Lachen über die Sowjetunion: der Roman „Das goldene Kalb oder Die Jagd nach der Million“.

Der eindrucksstarke, temporeiche Bericht eines sowjetischen Autorenduos über eine Reise quer durch das Amerika der großen Depression war nicht nur im Jahr 1936 eine Sensation, sondern wurde vor zwei Jahren – in deutscher Übersetzung und feiner Buchgestaltung – auch zu einem der größten Erfolge der Anderen Bibliothek.
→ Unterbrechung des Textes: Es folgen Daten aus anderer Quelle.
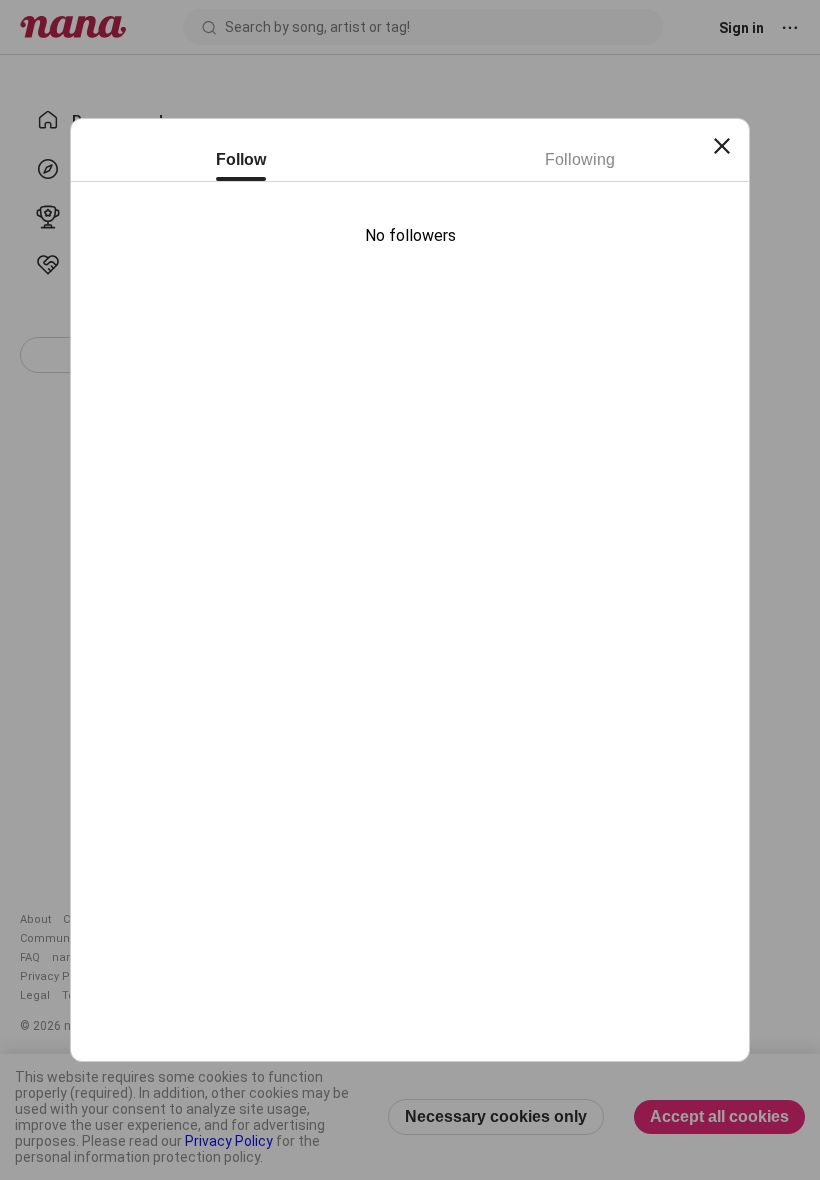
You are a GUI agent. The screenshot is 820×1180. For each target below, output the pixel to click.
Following (580, 159)
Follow (241, 159)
Nun folgt auf „Das eingeschossige Amerika“ eines der Werke, die den Ruhm von Ilja Ilf und Jewgeni Petrow begründeten: „Das goldene Kalb oder Die Jagd nach der Million“. Der Titel klingt nach einer weiteren kapitalistischen Tour de Force, aber der Roman spielt im Land der Arbeiterträume um das Jahr 1930.

Ostap Bender ist nicht ganz einverstanden mit dem Atem der Geschichte, wie er dort neuerdings weht. „Ich will weg von hier. Letztes Jahr sind bei mir ernsthafte Unstimmigkeiten mit der Sowjetmacht entstanden. Sie will den Sozialismus aufbauen. Ich will nicht. Das ist mir zu langweilig.“ Bender ist ein Erz-Individualist, mithin: ein Typ von gestern, der quer zur kollektivistischen Epoche steht, sich deshalb aber auch als schelmische Hauptfigur eines satirischen Romans über die frühe Sowjetunion eignet.

Sein eigenwilliger Plan: Er will einen NÖP-Millionär um sein Geld bringen. Und dann: Ab nach Rio! Doch die von Lenin veranstaltete Neue Ökonomische Politik mit privatkapitalistischen Lizenzen ist vorbei, das Land steht im Zeichen von Zwangskollektivierung und erstem Fünfjahresplan. Millionäre sind scheu geworden. Der eine, den Bender schließlich anvisiert – ein gewisser Alexander Korejko –, führt inzwischen eine Scheinexistenz als braver Buchhalter und wartet auf die Rückkehr des Kapitalismus.

„Automobilmachung“ ist angesagt. Mit ihrer Klapperkiste setzen sich der „große Kombinator“ und seine Kumpane auf die Spuren des heimlichen Millionärs: ein Roadmovie durch ein Land im Totalumbruch. Da werden Traktorenwerke, Filmfabriken, Stahlstädte und neue Verkehrswege in beinahe futuristischer Prosa geschildert. Vielfach zeigen sich aber auch alte Untugenden in neuer Pracht: Bürokratismus, Prinzipienreiterei und Korruption. Vor allem die sowjetische Liebe zu pompösen Formeln, die eine schäbige Wirklichkeit aufschmücken sollen, wird satirisch produktiv. Als die Bender-Bande Korejko in Tschernomorsk ausfindig macht, eröffnet sie zu Tarnzwecken erst einmal ein Büro, genauer: eine „Tschernomorsker Filiale des Arbatower Kontors zum Ankauf von Hörnern und Hufen“. Überall heiße Worte – und nur wenig dahinter.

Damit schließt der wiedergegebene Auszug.